§ **Assignment**
In the data below, find the line containing "lightwithoutheat commenter profile" and the line containing "Open the round assistant icon in corner", then reproduce them and every line between, exactly. Omit pictures.

§ **Data section**
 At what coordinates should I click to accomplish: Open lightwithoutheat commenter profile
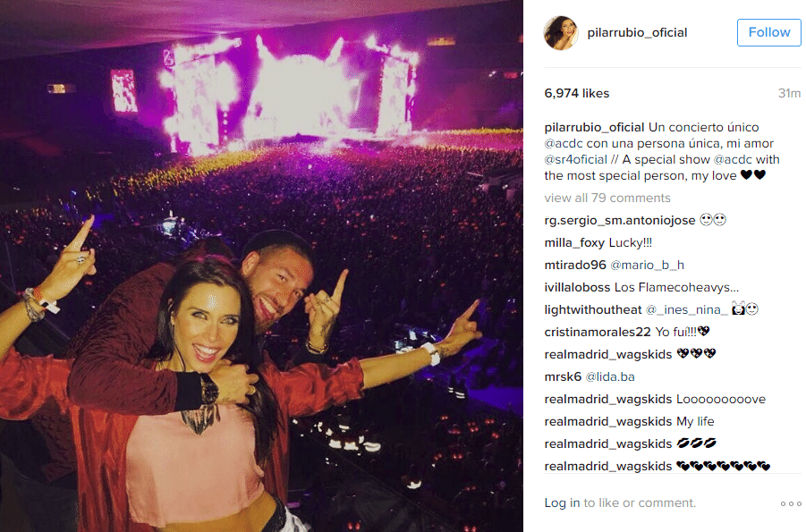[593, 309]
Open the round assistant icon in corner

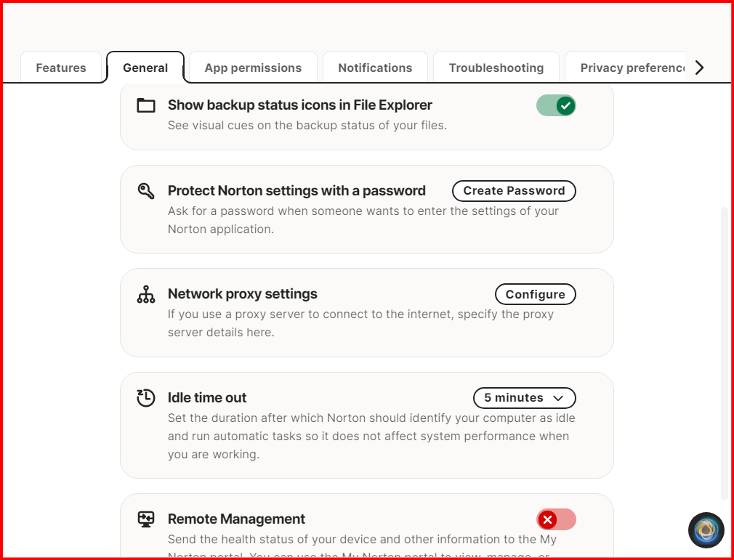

...

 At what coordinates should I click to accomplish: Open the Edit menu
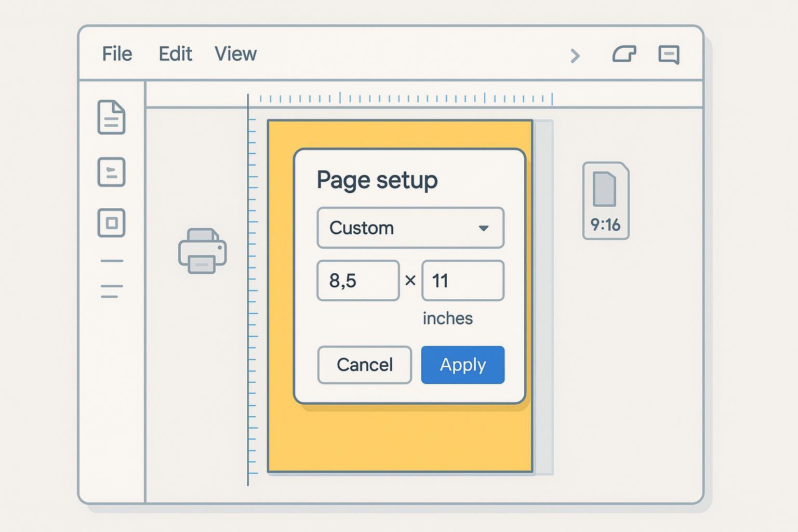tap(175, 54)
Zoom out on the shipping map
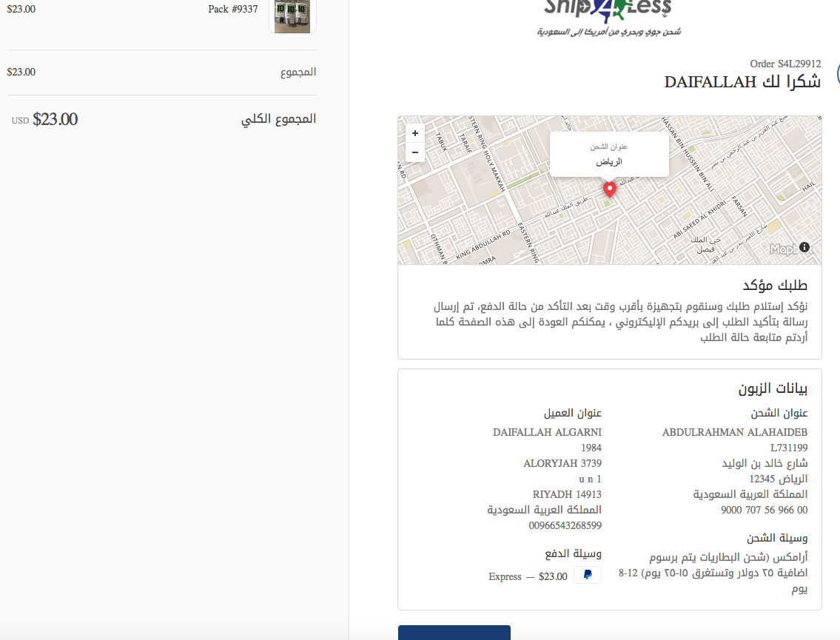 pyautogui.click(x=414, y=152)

§ **Finished task**
 At what coordinates should I click to accomplish: Open lightwithoutheat commenter profile
[593, 309]
Open the round assistant icon in corner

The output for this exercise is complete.